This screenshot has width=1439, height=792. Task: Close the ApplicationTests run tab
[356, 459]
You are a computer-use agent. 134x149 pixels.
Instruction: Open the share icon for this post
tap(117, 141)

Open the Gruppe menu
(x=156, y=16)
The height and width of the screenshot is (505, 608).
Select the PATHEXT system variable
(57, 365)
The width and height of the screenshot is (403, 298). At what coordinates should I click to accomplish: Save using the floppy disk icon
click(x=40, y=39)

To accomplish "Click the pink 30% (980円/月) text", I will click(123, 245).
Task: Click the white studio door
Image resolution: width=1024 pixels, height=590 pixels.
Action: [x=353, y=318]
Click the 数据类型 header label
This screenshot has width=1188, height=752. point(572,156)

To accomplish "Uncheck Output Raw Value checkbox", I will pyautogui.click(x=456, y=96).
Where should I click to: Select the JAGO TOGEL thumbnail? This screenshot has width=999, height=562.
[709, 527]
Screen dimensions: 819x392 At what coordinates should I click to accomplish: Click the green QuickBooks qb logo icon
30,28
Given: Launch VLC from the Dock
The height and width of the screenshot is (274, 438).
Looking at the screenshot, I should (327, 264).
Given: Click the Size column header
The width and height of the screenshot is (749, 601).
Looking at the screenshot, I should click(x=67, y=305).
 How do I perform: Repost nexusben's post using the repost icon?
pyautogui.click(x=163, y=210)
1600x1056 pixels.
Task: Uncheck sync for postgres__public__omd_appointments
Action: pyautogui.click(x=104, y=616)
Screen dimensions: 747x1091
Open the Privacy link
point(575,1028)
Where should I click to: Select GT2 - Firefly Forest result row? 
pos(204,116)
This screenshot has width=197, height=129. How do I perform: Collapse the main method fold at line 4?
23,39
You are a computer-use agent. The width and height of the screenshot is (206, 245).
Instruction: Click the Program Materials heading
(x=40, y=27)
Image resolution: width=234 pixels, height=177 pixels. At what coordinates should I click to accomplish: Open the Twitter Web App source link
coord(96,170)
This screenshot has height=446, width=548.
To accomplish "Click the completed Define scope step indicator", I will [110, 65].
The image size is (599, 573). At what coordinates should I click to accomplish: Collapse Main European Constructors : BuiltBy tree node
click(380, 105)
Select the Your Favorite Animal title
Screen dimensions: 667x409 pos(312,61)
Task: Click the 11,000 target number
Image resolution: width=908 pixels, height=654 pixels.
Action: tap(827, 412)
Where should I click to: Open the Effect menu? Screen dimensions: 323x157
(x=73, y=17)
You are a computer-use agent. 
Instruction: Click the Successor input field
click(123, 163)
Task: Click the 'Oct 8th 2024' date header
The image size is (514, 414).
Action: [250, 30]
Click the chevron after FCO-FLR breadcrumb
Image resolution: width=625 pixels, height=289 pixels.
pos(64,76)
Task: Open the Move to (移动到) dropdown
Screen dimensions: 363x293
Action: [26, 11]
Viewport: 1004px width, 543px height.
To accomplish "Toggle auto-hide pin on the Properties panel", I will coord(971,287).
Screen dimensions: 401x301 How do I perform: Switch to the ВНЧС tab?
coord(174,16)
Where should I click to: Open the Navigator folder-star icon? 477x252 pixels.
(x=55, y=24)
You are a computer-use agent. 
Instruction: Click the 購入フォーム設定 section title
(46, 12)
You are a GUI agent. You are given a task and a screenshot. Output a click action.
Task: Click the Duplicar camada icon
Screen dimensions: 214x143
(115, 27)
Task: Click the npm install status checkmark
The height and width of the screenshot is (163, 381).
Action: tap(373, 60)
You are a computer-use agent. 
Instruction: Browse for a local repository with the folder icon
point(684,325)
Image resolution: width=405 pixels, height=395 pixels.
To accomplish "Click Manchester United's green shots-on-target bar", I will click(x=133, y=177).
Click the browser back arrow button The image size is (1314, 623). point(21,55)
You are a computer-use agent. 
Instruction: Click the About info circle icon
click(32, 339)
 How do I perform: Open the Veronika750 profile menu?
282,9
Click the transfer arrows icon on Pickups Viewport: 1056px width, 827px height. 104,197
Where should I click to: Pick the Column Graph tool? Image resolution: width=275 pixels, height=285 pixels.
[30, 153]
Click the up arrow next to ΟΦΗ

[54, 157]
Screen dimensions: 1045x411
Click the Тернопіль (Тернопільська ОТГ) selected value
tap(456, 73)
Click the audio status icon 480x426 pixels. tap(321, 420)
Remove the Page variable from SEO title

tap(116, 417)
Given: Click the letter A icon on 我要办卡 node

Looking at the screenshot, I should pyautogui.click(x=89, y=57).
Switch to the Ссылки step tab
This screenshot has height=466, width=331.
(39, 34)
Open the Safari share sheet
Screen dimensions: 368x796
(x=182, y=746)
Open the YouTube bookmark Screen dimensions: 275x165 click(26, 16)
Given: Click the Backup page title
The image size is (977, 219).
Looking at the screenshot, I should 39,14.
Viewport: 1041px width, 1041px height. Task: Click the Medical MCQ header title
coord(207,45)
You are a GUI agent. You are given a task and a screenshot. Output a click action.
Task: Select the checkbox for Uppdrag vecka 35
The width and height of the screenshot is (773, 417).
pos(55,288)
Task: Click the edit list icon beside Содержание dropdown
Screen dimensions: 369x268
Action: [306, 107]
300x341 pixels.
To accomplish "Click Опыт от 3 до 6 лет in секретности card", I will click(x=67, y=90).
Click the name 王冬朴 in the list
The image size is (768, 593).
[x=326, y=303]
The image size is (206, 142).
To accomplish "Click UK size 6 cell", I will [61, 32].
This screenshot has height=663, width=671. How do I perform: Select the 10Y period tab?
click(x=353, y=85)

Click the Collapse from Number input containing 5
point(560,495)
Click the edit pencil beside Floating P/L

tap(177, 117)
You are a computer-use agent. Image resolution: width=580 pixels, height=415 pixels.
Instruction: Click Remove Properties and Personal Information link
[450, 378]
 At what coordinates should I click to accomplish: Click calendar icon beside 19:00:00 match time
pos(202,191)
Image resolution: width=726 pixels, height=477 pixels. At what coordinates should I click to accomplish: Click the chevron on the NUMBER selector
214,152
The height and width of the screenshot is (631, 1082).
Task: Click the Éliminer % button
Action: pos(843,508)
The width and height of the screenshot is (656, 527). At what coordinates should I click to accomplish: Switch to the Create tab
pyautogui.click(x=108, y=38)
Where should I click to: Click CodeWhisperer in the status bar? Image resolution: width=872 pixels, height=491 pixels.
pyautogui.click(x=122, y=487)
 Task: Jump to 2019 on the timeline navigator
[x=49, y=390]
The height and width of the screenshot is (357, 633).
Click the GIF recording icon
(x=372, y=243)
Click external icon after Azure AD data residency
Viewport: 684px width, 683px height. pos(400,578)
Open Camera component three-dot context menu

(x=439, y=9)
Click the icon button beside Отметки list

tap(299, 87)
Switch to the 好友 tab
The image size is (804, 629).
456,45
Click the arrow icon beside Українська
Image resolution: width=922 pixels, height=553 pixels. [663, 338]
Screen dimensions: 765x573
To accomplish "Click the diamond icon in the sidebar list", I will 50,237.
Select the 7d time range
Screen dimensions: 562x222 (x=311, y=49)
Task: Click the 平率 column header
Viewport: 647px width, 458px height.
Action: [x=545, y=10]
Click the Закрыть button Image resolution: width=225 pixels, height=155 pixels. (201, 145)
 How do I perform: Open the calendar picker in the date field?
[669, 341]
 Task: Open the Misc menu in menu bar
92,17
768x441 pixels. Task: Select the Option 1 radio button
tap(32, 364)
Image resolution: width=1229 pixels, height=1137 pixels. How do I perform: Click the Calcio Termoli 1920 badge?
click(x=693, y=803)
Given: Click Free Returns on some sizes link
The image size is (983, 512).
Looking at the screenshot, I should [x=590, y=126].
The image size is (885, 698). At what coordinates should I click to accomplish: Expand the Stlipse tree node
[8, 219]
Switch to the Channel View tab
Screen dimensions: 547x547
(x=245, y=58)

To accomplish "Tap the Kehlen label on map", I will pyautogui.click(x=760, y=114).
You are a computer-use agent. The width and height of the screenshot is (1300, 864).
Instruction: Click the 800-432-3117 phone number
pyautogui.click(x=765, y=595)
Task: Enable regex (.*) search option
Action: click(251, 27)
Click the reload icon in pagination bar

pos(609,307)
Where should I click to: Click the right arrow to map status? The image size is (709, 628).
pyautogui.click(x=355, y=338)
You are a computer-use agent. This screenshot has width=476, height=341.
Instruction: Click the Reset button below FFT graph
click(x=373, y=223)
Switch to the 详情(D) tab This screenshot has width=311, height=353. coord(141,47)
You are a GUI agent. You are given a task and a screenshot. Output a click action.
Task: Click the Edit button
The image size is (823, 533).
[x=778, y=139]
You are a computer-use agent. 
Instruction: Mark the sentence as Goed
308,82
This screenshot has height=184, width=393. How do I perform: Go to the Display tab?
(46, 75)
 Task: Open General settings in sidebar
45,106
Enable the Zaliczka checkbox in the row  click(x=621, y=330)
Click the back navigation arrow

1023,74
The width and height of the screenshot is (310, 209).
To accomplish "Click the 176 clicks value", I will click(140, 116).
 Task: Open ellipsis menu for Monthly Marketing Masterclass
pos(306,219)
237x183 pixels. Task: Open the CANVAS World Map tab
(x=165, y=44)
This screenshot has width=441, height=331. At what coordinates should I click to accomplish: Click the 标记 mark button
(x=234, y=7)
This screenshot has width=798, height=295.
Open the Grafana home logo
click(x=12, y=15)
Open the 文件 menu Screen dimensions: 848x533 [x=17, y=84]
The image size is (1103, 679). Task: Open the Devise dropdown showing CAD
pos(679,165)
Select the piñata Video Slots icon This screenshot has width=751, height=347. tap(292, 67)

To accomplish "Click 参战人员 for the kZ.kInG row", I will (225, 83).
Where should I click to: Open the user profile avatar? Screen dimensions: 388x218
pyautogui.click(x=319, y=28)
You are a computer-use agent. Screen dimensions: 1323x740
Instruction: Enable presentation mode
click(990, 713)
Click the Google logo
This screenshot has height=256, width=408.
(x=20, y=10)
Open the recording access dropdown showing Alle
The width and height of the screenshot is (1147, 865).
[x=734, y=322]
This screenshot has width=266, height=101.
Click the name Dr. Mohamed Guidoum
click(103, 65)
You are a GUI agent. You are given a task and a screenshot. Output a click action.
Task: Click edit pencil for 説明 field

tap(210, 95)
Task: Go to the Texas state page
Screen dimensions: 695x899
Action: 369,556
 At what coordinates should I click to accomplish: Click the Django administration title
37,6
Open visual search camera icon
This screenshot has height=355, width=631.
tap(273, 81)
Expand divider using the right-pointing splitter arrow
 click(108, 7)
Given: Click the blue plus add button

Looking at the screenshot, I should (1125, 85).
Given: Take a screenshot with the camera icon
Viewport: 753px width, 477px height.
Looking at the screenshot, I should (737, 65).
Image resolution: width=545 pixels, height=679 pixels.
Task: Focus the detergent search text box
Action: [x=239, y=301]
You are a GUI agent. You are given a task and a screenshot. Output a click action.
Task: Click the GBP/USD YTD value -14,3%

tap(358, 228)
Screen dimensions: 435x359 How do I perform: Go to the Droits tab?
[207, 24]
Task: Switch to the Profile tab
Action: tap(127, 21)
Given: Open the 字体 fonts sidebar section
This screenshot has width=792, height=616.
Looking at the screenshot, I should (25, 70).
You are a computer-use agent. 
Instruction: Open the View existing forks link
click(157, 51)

------------------------------------

Goal of the exercise - Look through the material above and print exactly the lines from the one containing "The height and width of the screenshot is (163, 381)." to the one containing "Switch to the Ссылки step tab", both included, and nothing more.

Your response -
The height and width of the screenshot is (163, 381).
Action: tap(373, 60)
You are a computer-use agent. 
Instruction: Browse for a local repository with the folder icon
point(684,325)
Image resolution: width=405 pixels, height=395 pixels.
To accomplish "Click Manchester United's green shots-on-target bar", I will click(x=133, y=177).
Click the browser back arrow button The image size is (1314, 623). point(21,55)
You are a computer-use agent. 
Instruction: Click the About info circle icon
click(32, 339)
 How do I perform: Open the Veronika750 profile menu?
282,9
Click the transfer arrows icon on Pickups Viewport: 1056px width, 827px height. 104,197
Where should I click to: Pick the Column Graph tool? Image resolution: width=275 pixels, height=285 pixels.
[30, 153]
Click the up arrow next to ΟΦΗ

[54, 157]
Screen dimensions: 1045x411
Click the Тернопіль (Тернопільська ОТГ) selected value
tap(456, 73)
Click the audio status icon 480x426 pixels. tap(321, 420)
Remove the Page variable from SEO title

tap(116, 417)
Given: Click the letter A icon on 我要办卡 node

Looking at the screenshot, I should pyautogui.click(x=89, y=57).
Switch to the Ссылки step tab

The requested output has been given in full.